"A Câmara Municipal de Lisboa confirma que vai recorrer da coima aplicada pelo Tribunal Administrativo Distrital de Lisboa no valor de um milhão de euros pelo envio de dados de activistas russos em 2021, durante a presidência de Fernando Medina", indicou o executivo liderado por Carlos Moedas, numa resposta escrita.

Para o social-democrata, citado no texto, o incidente, ocorrido durante a gestão socialista, "é inaceitável", mas é dever da autarquia "recorrer para proteger os lisboetas e salvaguardar o bom nome da instituição".

No início de agosto, quando confirmou ter conhecimento do acórdão, "ao abrigo do qual foi condenada a pagar 1.027.500 euros", a autarquia indicou que estava a avaliar se iria ou não recorrer da decisão. Na altura, Carlos Moedas - que é o presidente do executivo desde 2021 - lamentou a "pesada herança", afirmando que iria defender os lisboetas.
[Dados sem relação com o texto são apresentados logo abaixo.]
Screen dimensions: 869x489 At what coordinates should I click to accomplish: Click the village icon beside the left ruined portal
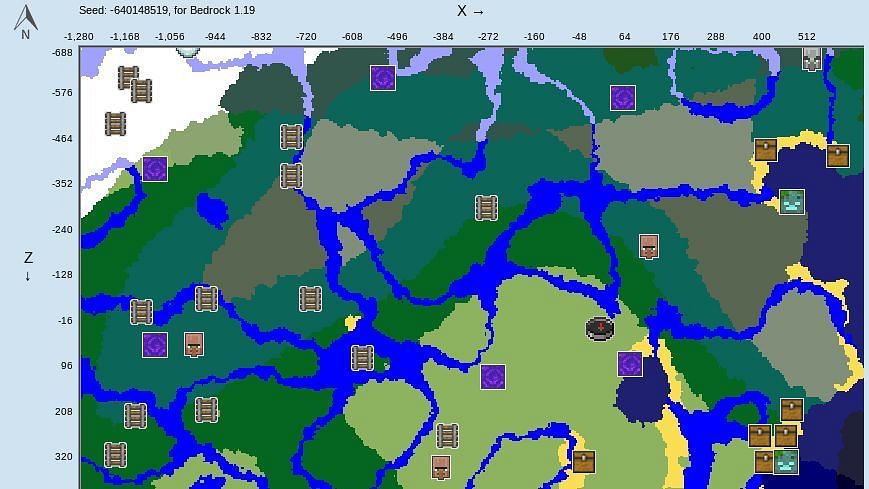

Em janeiro de 2022, a Comissão Nacional de Proteção de Dados (CNPD) aplicou uma coima de 1,25 milhões de euros à autarquia por violações do Regulamento Geral de Proteção de Dados ao "comunicar a terceiros os dados pessoais dos organizadores de manifestações". A CNPD identificou 225 infracções administrativas nas comunicações efectuadas pelo município no âmbito de manifestações, comícios ou desfiles. A coima resultou de um processo aberto na sequência de uma queixa apresentada à CNPD a 19 de março de 2021. O caso envolveu a comunicação pela autarquia portuguesa à embaixada da Rússia em Portugal e ao Ministério dos Negócios Estrangeiros russo de dados pessoais pertencentes aos organizadores de uma manifestação realizada na embaixada.

Os activistas, dissidentes do regime russo, tinham realizado um protesto em janeiro de 2021 pela libertação de Alexey Navalny, opositor do governo russo, e argumentavam que a Câmara Municipal de Lisboa tinha posto em risco a sua segurança e a dos seus familiares na Rússia ao divulgar os seus dados.

Em junho deste ano, quando se realizaram as alegações orais no julgamento do pedido de impugnação da coima pela autarquia, a defesa da câmara considerou que não havia forma de condenar os arguidos, por falta de norma sancionatória.

O montante inicial da coima foi posteriormente reduzido em 222.500 euros devido à prescrição de algumas infracções.

Quando foi conhecida a decisão do Tribunal Administrativo do Círculo de Lisboa, a concelhia socialista criticou a postura "política" de Moedas e rejeitou a ideia de uma herança pesada deixada pelo PS, afirmando que a autarquia podia, e devia, recorrer.

O caso veio a público em junho de 2021, em plena pré-campanha para as eleições autárquicas, levando a uma série de protestos, da Amnistia Internacional aos partidos políticos. Um mês depois, a Câmara Municipal de Lisboa aprovou por maioria a demissão do responsável pela proteção de dados do município.

Na apresentação de uma auditoria interna sobre o assunto, Medina reconheceu que a autarquia desrespeitou repetidamente um despacho de 2013, assinado pelo então presidente da Câmara, António Costa, em que dava "ordem para alterar o procedimento para que os dados fossem enviados apenas para a Polícia de Segurança Pública e para o Ministério da Administração Interna".

Em junho de 2021, o embaixador russo em Portugal, Mikhail Kamynin, declarou que a embaixada tinha apagado os dados dos manifestantes e sublinhou que a informação não tinha sido transmitida a Moscovo.

Em fevereiro de 2023, os três activistas em causa anunciaram que iriam processar a autarquia, exigindo uma indemnização de 120 mil euros como "compensação pelos danos morais sofridos", uma vez que a multa pedida pela CNPD "não beneficiou qualquer pessoa ou entidade que tenha sido vítima desta prática reiterada de partilha indevida de dados pessoais".